地球誕生から何十億年もの間、この星はあまりにも過酷だった。激しく波立つ海、火山の噴火、大気の絶えまない変化。生命はあらゆる困難に直面しながら絶滅と進化を繰り返した。ホモ・サピエンスの拡散に至るまで生命はしぶとく生き続けてきた。「地球の誕生」から「サピエンスの絶滅、生命の絶滅」まで全歴史を一冊に凝縮した『超圧縮 地球生物全史』は、その奇跡の物語を描き出す。生命38億年の歴史を超圧縮したサイエンス書として、ジャレド・ダイアモンド(『銃・病原菌・鉄』著者)から「著者は万華鏡のように変化する生命のあり方をエキサイティングに描きだす。全人類が楽しめる本だ!」など、世界の第一人者から推薦されている。本書の発刊を記念して、内容の一部を特別に公開する。
厚い鎧を身にまとう
現在生息しているもっとも原始的な脊椎動物はヤツメウナギとヌタウナギだ。どちらも外部の鎧がなく、進化した当初からそうだったと思われる。

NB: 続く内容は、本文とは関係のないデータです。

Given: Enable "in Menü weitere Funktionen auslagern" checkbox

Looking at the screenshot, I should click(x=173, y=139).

メタスプリッギナなどの超初期の魚類と同じように、顎も対のヒレもない。それ以外の脊椎動物たちは、厚い鎧を採用している。
鎧をまとった魚類は、カンブリア紀の後半に登場する。
初期の魚類の多くは、まだ顎を持たず、内部から脊索で支えられていたが、鎧をまとっていた。

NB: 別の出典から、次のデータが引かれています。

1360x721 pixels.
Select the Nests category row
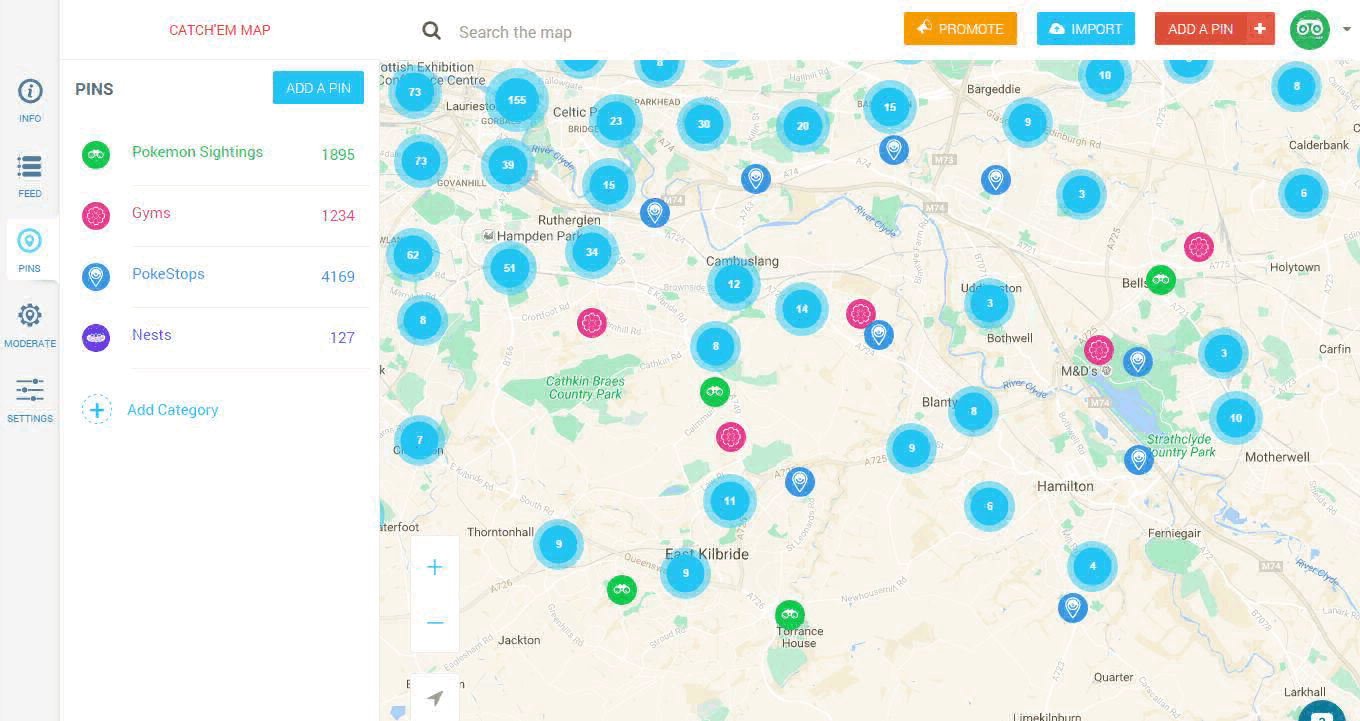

この鎧は、頭と咽頭のまわりは固い板でできていて、うしろの端は尾を動かせるようにゆるい鱗状になっていることが多かった。
鎧は何でできているのか
この鎧は、炭酸カルシウムではなく、リン酸カルシウムの一種であるハイドロキシアパタイトという別の鉱物でできていた。リン酸カルシウムの鎧は、動物界では脊椎動物に特有のものだ。
初期の魚類の鎧は、通常、三層のハイドロキシアパタイトでできた、厚い三段ケーキのような構造をしていた。
土台にスポンジ状の層があり、中間にはやや密度の高い層、そして、いちばん上に、非常に硬くて、非常に密度の高いハイドロキシアパタイトの薄い層があった。
全身が歯で覆われる?
これらの三つの形態は現在、「骨」、「象牙質」、そして生物がつくり出すいちばん硬い物質である「エナメル質」と呼ばれている。
現在、骨、象牙質、エナメル質は、そっくり同じ順番の層で、私たちの歯に存在している。
脊椎動物に硬組織が進化した当初は、ようするに全身が歯で覆われていたわけだ。
現在でもサメの鱗は小さな歯の形をしており、そのためサメの皮はザラザラで研磨性があり、かつては紙やすりとして使われていた。
巨大なハサミ
脊椎動物が鎧を発達させたのは、カンブリア紀のほかの生物が硬い組織を身につけるようになったのと同じ理由、つまり防御手段としてだった。
鎧をまとった魚類の進化は、捕食性のオウムガイや外洋性の巨大なサソリである広翼類(ウミサソリ)の出現と同時期だった。
いちばん恐ろしげな広翼類は、デボン紀に生息していたジェケロプテルスだろう。
大きなギョロ目と巨大なハサミを持つ悪夢のような生物で、二・五メートルほどまで成長し、魚を食べていたらしい。